A one-of-a-kind collaborative painting that the Beatles worked on during their 1966 visit to Tokyo has been unboxed after spending over 20 years under its owner's bed -- and now it's headed for the auction block.

The painting, titled 'Images of a Woman,' gave the Fab Four something to do while they were holed up in the Tokyo Hilton during a tour stop. Forced to dart between the hotel and the concert venue under tight security during the height of Beatlemania, the band members sat down at a canvas and came up with the only painting to bear all four of their signatures -- a colorful image that they donated to the chairman of their Tokyo fan club.

The painting was auctioned off by the original owner's wife in 1989, ending up in the hands of a collector (and huge Beatles fan) named Takao Nishino who paid the equivalent of half a million dollars for it -- only to run out of wall space three years later.
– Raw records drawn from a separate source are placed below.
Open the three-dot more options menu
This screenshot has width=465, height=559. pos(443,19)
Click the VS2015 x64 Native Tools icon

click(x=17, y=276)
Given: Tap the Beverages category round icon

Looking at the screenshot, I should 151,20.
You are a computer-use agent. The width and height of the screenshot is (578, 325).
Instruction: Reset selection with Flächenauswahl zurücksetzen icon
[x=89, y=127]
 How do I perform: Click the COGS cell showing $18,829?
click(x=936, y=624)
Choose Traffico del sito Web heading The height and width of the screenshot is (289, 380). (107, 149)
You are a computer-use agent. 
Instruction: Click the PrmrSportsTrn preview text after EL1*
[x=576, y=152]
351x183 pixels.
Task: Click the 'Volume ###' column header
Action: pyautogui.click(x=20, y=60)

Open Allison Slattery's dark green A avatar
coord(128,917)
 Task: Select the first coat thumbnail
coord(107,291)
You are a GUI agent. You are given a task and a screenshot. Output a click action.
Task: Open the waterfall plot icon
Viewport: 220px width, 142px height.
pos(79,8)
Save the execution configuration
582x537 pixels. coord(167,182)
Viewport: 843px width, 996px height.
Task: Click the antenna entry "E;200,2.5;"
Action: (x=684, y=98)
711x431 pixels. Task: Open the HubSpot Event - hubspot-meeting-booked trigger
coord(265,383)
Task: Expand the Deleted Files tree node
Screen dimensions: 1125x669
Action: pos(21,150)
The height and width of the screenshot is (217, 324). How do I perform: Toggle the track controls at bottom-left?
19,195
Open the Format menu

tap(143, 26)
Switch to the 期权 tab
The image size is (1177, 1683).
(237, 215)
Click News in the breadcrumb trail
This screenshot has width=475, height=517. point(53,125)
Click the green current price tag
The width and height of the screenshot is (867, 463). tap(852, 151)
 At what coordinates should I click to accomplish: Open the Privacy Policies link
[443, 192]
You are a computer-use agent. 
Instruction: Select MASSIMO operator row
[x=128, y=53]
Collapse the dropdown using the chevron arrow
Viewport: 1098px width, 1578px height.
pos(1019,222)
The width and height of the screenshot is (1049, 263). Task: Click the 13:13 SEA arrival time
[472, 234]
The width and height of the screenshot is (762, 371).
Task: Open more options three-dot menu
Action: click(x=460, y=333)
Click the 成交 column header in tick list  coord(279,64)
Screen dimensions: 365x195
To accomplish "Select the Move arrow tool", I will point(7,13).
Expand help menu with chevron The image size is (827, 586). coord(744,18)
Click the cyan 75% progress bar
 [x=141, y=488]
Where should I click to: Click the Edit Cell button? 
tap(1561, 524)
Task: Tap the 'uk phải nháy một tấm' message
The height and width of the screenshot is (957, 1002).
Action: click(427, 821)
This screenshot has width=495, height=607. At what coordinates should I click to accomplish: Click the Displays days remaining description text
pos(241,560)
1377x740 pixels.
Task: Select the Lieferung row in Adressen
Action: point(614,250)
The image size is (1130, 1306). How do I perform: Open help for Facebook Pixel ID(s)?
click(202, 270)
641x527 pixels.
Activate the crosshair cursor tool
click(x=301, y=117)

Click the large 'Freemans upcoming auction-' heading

After purchasing a special humidity-controlled frame, he decided to box it up and slide it under his bed, where it's mostly stayed for the last 20 years.

Says Nishino now, "Originally, I thought it might be best kept as a piece of Japan's cultural heritage; it has never left Japanese soil in 46 years. But the Beatles phenomenon was and remains a global one." There should be no shortage of willing bidders for the painting on Sept. 14, when it will be sold alongside celebrity memorabilia that includes Frank Zappa artwork and a leather jacket that belonged to the Notorious B.I.G.